» **Work item**: Each entry needs to be given again, character for character.

[Source data]
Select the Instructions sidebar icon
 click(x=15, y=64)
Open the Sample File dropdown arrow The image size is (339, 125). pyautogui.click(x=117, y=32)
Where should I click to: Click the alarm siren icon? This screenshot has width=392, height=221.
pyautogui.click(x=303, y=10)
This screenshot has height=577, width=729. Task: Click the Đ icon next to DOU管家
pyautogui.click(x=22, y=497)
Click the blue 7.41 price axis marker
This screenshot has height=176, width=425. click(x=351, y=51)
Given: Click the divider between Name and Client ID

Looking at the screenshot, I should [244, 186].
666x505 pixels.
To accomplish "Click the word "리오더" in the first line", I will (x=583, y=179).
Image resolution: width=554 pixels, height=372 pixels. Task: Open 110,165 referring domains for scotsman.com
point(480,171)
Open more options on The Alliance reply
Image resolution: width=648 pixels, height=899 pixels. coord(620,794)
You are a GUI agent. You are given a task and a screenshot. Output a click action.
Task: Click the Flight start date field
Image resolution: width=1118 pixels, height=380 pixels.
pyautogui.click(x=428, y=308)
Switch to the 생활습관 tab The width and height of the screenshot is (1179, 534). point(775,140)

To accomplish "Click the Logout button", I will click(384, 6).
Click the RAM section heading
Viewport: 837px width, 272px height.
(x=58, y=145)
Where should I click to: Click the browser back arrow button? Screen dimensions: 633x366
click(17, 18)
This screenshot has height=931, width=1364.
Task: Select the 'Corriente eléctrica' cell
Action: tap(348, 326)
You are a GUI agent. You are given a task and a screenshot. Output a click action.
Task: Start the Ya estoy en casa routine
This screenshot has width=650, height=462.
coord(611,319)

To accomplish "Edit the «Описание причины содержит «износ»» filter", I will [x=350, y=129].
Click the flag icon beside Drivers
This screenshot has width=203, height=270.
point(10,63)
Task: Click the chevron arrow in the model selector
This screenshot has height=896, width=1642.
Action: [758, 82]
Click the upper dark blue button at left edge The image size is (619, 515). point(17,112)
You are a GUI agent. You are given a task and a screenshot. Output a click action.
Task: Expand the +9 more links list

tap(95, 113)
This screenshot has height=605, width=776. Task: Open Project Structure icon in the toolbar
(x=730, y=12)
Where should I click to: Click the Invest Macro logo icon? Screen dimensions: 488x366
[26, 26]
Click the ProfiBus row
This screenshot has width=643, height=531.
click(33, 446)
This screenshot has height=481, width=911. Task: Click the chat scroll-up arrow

» **Answer space**:
Select the Instructions sidebar icon
 click(x=15, y=64)
Open the Sample File dropdown arrow The image size is (339, 125). pyautogui.click(x=117, y=32)
Where should I click to: Click the alarm siren icon? This screenshot has width=392, height=221.
pyautogui.click(x=303, y=10)
This screenshot has height=577, width=729. Task: Click the Đ icon next to DOU管家
pyautogui.click(x=22, y=497)
Click the blue 7.41 price axis marker
This screenshot has height=176, width=425. click(x=351, y=51)
Given: Click the divider between Name and Client ID

Looking at the screenshot, I should [244, 186].
666x505 pixels.
To accomplish "Click the word "리오더" in the first line", I will (x=583, y=179).
Image resolution: width=554 pixels, height=372 pixels. Task: Open 110,165 referring domains for scotsman.com
point(480,171)
Open more options on The Alliance reply
Image resolution: width=648 pixels, height=899 pixels. coord(620,794)
You are a GUI agent. You are given a task and a screenshot. Output a click action.
Task: Click the Flight start date field
Image resolution: width=1118 pixels, height=380 pixels.
pyautogui.click(x=428, y=308)
Switch to the 생활습관 tab The width and height of the screenshot is (1179, 534). point(775,140)

To accomplish "Click the Logout button", I will click(384, 6).
Click the RAM section heading
Viewport: 837px width, 272px height.
(x=58, y=145)
Where should I click to: Click the browser back arrow button? Screen dimensions: 633x366
click(17, 18)
This screenshot has height=931, width=1364.
Task: Select the 'Corriente eléctrica' cell
Action: tap(348, 326)
You are a GUI agent. You are given a task and a screenshot. Output a click action.
Task: Start the Ya estoy en casa routine
This screenshot has width=650, height=462.
coord(611,319)

To accomplish "Edit the «Описание причины содержит «износ»» filter", I will [x=350, y=129].
Click the flag icon beside Drivers
This screenshot has width=203, height=270.
point(10,63)
Task: Click the chevron arrow in the model selector
This screenshot has height=896, width=1642.
Action: [758, 82]
Click the upper dark blue button at left edge The image size is (619, 515). point(17,112)
You are a GUI agent. You are given a task and a screenshot. Output a click action.
Task: Expand the +9 more links list

tap(95, 113)
This screenshot has height=605, width=776. Task: Open Project Structure icon in the toolbar
(x=730, y=12)
Where should I click to: Click the Invest Macro logo icon? Screen dimensions: 488x366
[26, 26]
Click the ProfiBus row
This screenshot has width=643, height=531.
click(33, 446)
This screenshot has height=481, width=911. Task: Click the chat scroll-up arrow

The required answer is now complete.